## start Task input

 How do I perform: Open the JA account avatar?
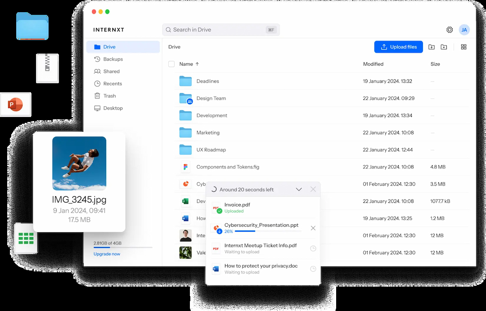coord(464,30)
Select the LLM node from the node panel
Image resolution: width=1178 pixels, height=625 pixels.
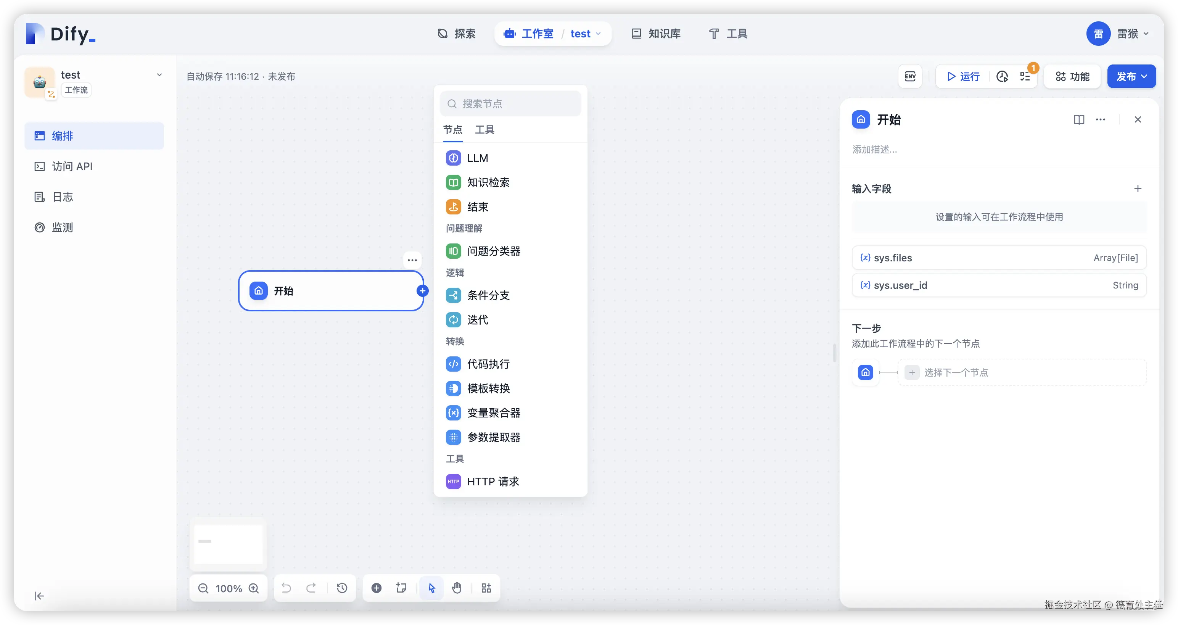(476, 158)

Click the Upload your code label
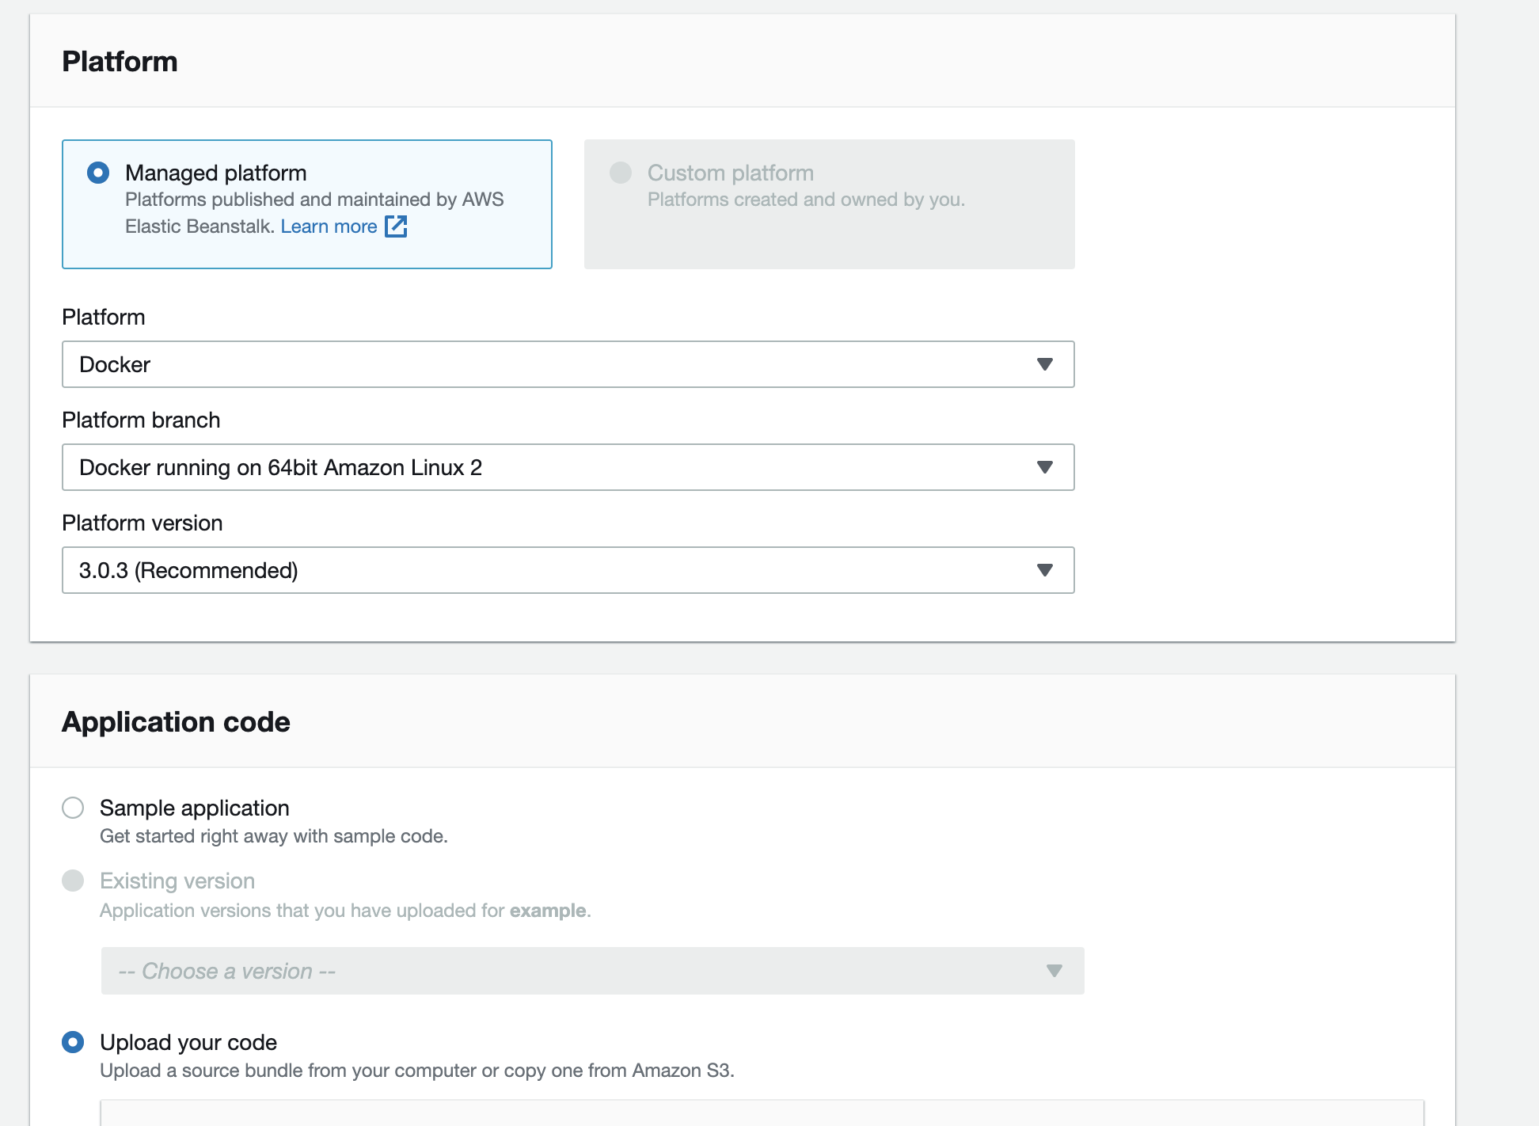(x=188, y=1042)
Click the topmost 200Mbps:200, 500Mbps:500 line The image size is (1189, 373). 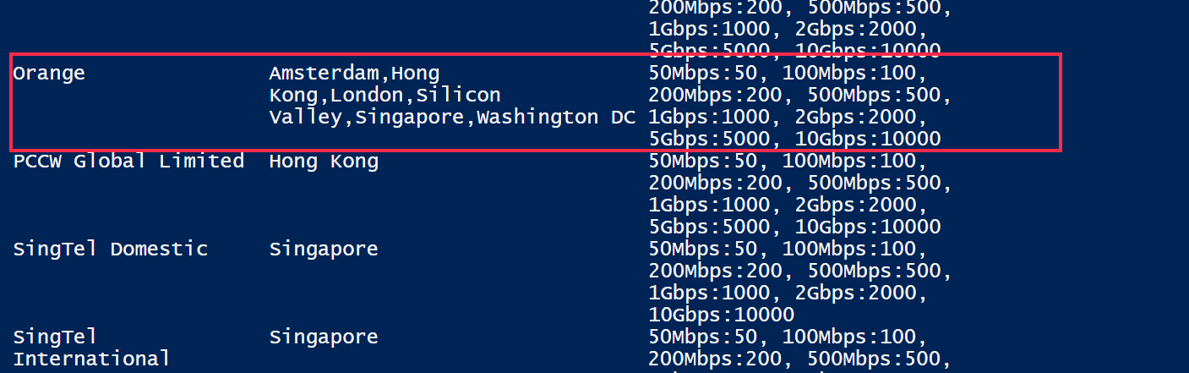[800, 8]
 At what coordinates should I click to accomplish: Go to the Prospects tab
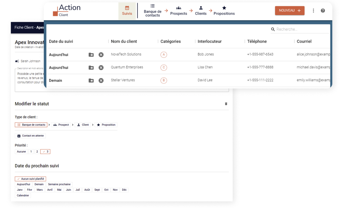click(x=179, y=11)
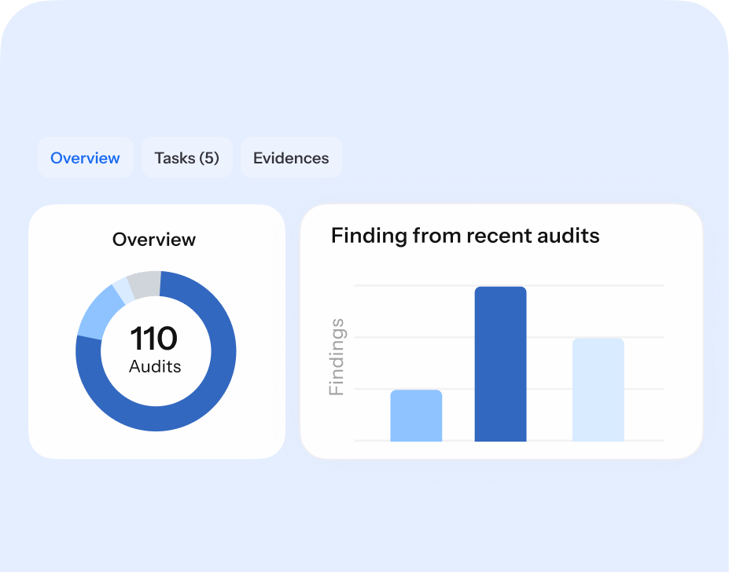Click the Findings axis label
This screenshot has height=572, width=729.
point(338,356)
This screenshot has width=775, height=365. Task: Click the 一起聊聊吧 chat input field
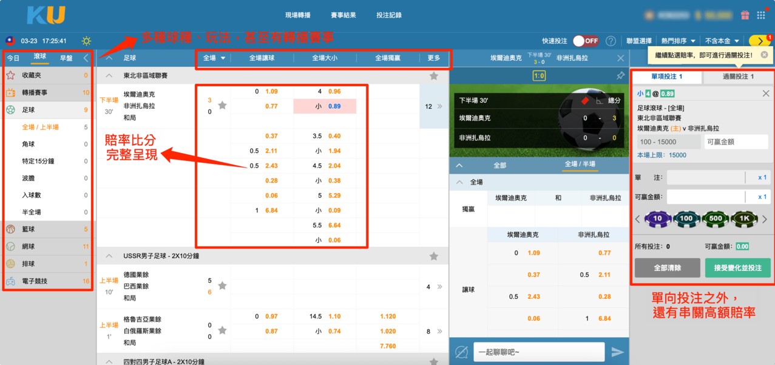539,352
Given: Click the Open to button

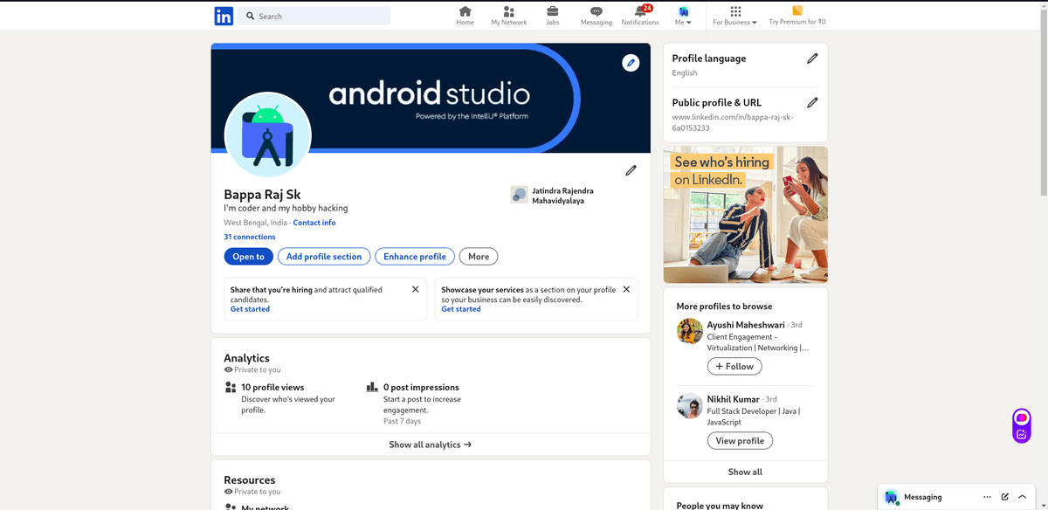Looking at the screenshot, I should coord(248,256).

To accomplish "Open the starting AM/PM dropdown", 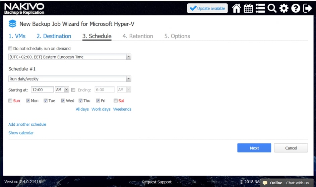I will pos(62,90).

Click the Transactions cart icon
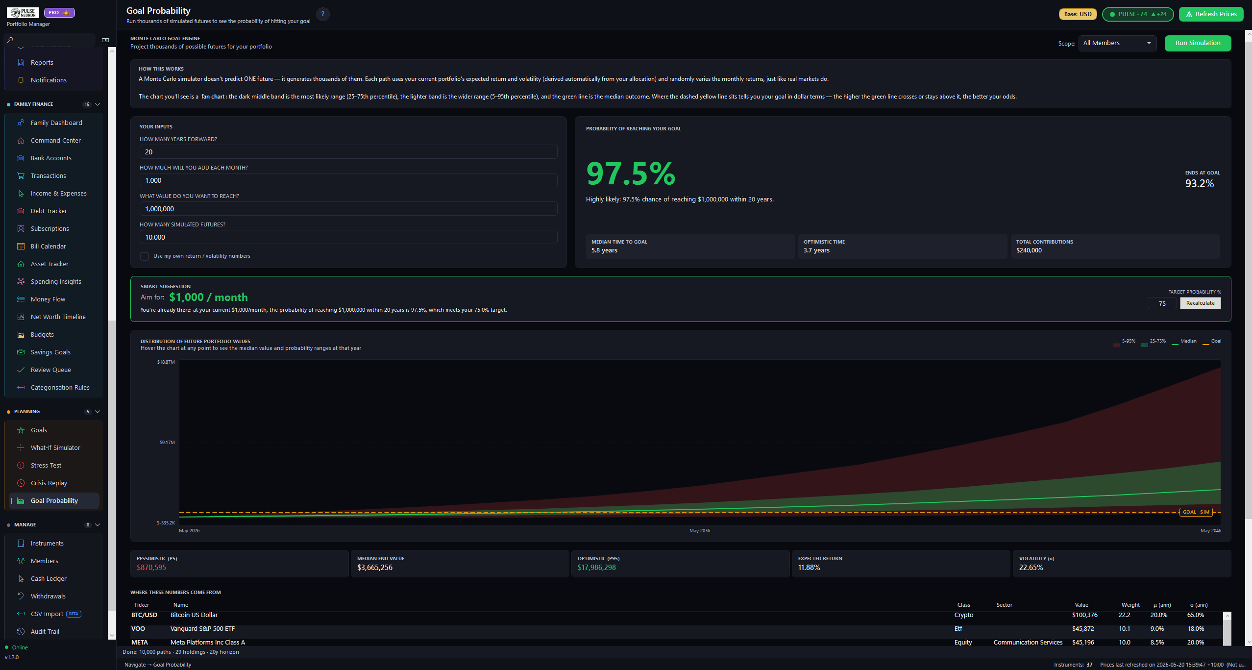coord(21,175)
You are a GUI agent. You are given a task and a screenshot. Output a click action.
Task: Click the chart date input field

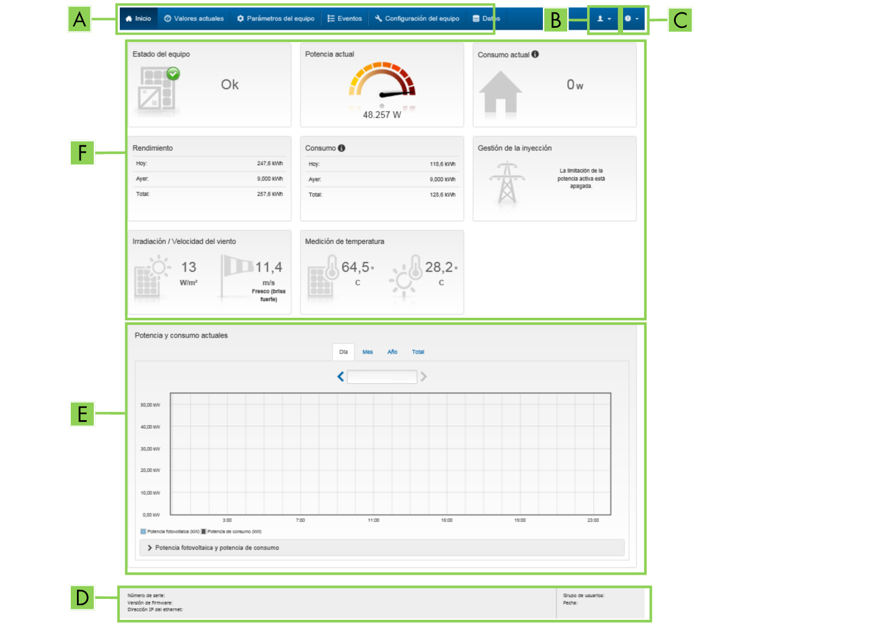click(x=382, y=377)
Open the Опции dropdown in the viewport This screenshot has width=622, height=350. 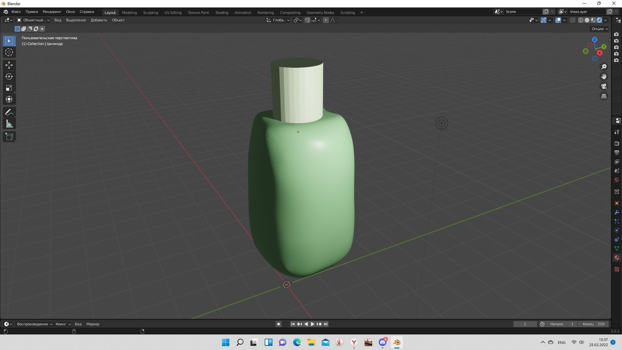coord(599,29)
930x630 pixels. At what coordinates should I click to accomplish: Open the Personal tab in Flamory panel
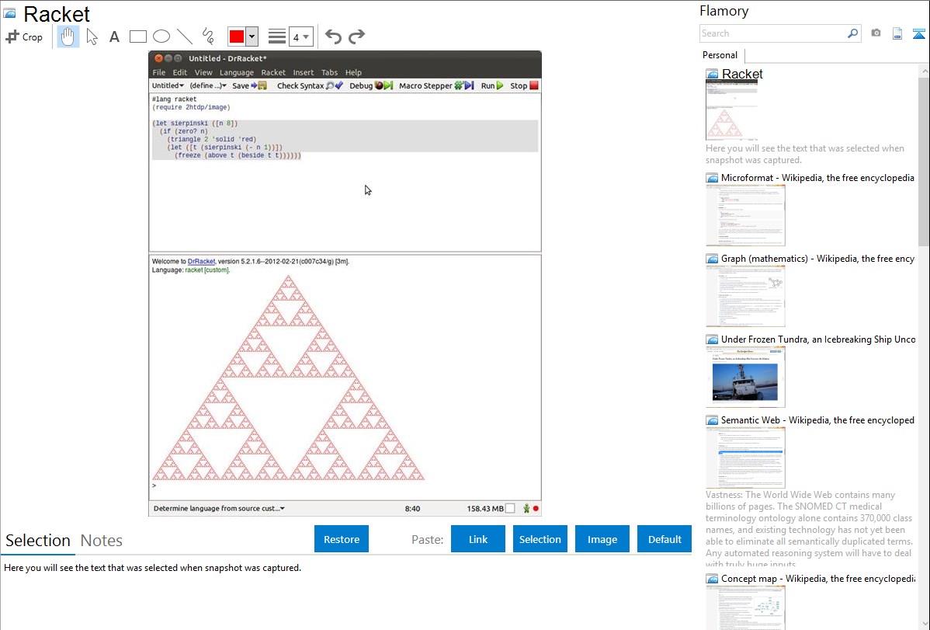pos(720,55)
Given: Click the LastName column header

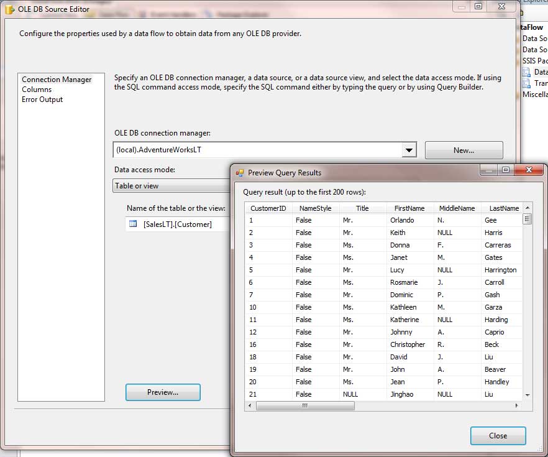Looking at the screenshot, I should tap(503, 208).
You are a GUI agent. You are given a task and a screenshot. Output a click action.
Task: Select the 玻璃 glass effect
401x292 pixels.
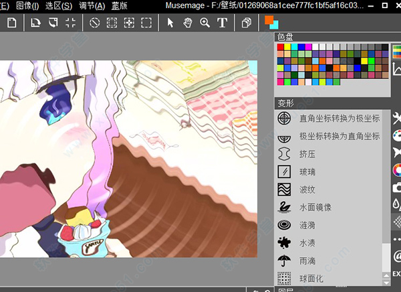(307, 171)
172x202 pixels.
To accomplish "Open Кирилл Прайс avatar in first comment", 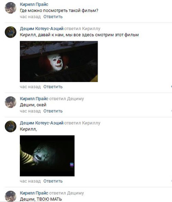I will pyautogui.click(x=11, y=8).
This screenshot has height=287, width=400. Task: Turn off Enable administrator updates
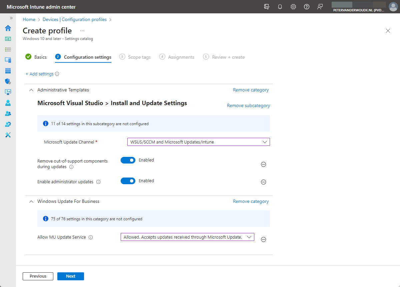tap(128, 181)
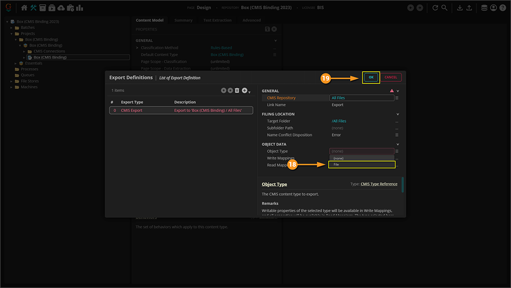Switch to the Summary tab
511x288 pixels.
click(x=183, y=20)
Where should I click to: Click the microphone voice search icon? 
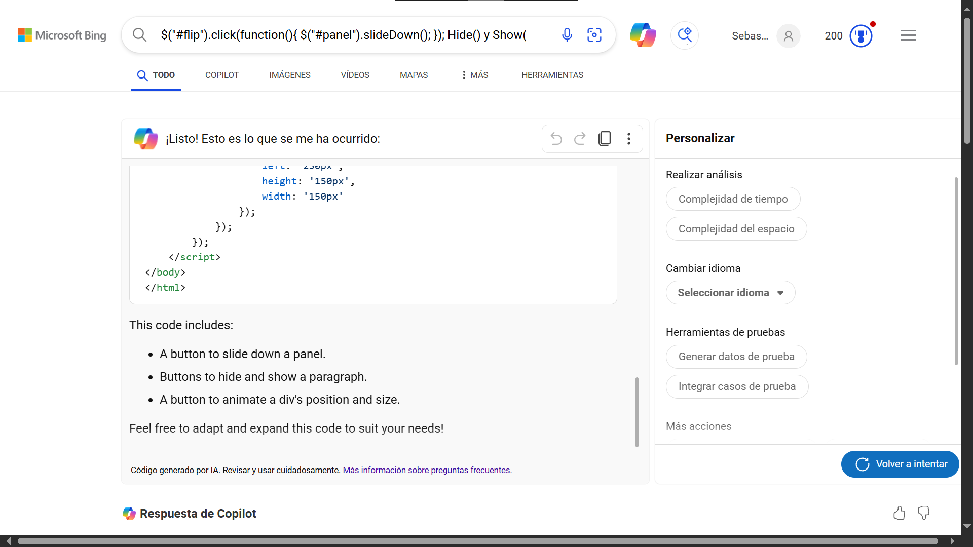point(567,35)
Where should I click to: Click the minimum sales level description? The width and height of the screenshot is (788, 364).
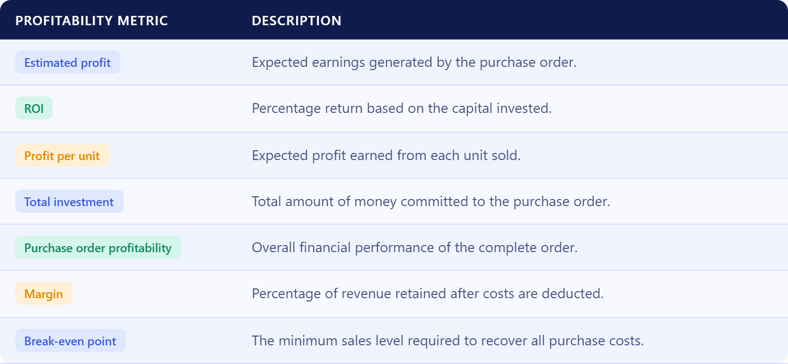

## end Task input

Your task: Extract each line from the items above that includes the word "pixels".

Task response:
Image resolution: width=1178 pixels, height=625 pixels.
930x630 pixels. At what coordinates should I click to accomplish: Open the Personal tab in Flamory panel
401x292 pixels.
172x202 pixels.
511x288 pixels.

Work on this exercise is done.